People also argue that the patient has the fundamental right to live a normal life and to have access to treatment if necessary. Individuals should have the freedom to choose their treatment drug, and the State shouldn’t be able to control what people take. Patients should also be allowed to exercise their autonomy as a moral duty. Opponents claim that this law may make it harder for FDA to oversee clinical trials of experimental drugs. The perception that FDA is responsible for drug shortages is false. It is actually the pharmaceutical companies who hold the experimental drugs. There are no laws that require them to submit specimens of untested drugs. Because the FDA is involved in making investigational drugs available for sale, pharmaceutical companies will be more resistant to the Right to Try Act. They don’t speak out because they fear that certain patient groups will be dissatisfied. Due to the high cost and limited supply of experimental drugs, drug companies restrict their availability. They also have concerns about how the drug might affect ongoing clinical trials.

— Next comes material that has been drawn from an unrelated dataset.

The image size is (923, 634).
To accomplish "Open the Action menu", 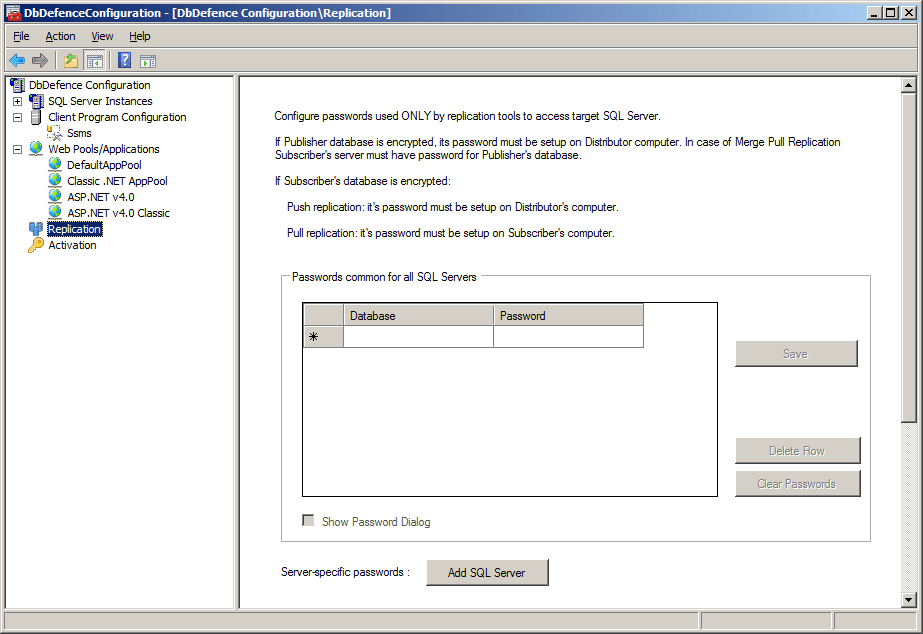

They worry about the lack of insurance coverage for experimental treatments. This will limit access to these drugs to only the most wealthy. While Right to Try acts protects companies from potential side effects, pharmaceuticals are still cautious and concerned. FDA is known for saving the lives of millions with fatal drugs. These deaths could have been prevented by FDA in several cases. Additionally, this law can be detrimental to the health of patients by raising hopes about treatment therapies whose effectiveness and safety are still in doubt.
Researchers and doctors are also opposed to the legislation. The dose and method of delivery of drugs is not known or disclosed to the public. If the FDA approves the drug for safety or effectiveness, then the doctors have access to the information necessary for proper care. Blindly using experimental medications can decrease the patient’s lifespan, and may lead to more suffering. Patients have a fundamental legal right to receive treatment. This means that they should be allowed to access the care they need, even if it is with minimal barriers. Right to Try Act aims to protect this fundamental right. The FDA is unable to use the law to address the information gap. FDA approves all marketed drugs as safe. If there is any harm, FDA will not allow it to go to market. FDA puts more effort into thorough testing. This results in delayed approvals, higher recognition and more fiscal investment. FDA can delay or refuse to market the useful drug that could help terminally ill people. This causes patients to suffer, as they don’t have access to potentially lifesaving drugs. FDA officials can cause Type 2 error, which is often not noticed because the drugs have never been tested on real patients. This violates the right of patients to receive treatment. It is essential to find the right balance between providing patients with access to medical investigation and keeping them safe while developing methods to eliminate harmful drugs. The primary goal should be to reduce both Type I-II errors.
FDA’s position is justified, and it should not be compromised. FDA must approve the drug before it is released to patients. Because side effects of these drugs can make a patient’s condition worse, insurance companies will not be able to cover them. In addition, these drugs can be exploited for their medicinal benefits which could cause more harm than good.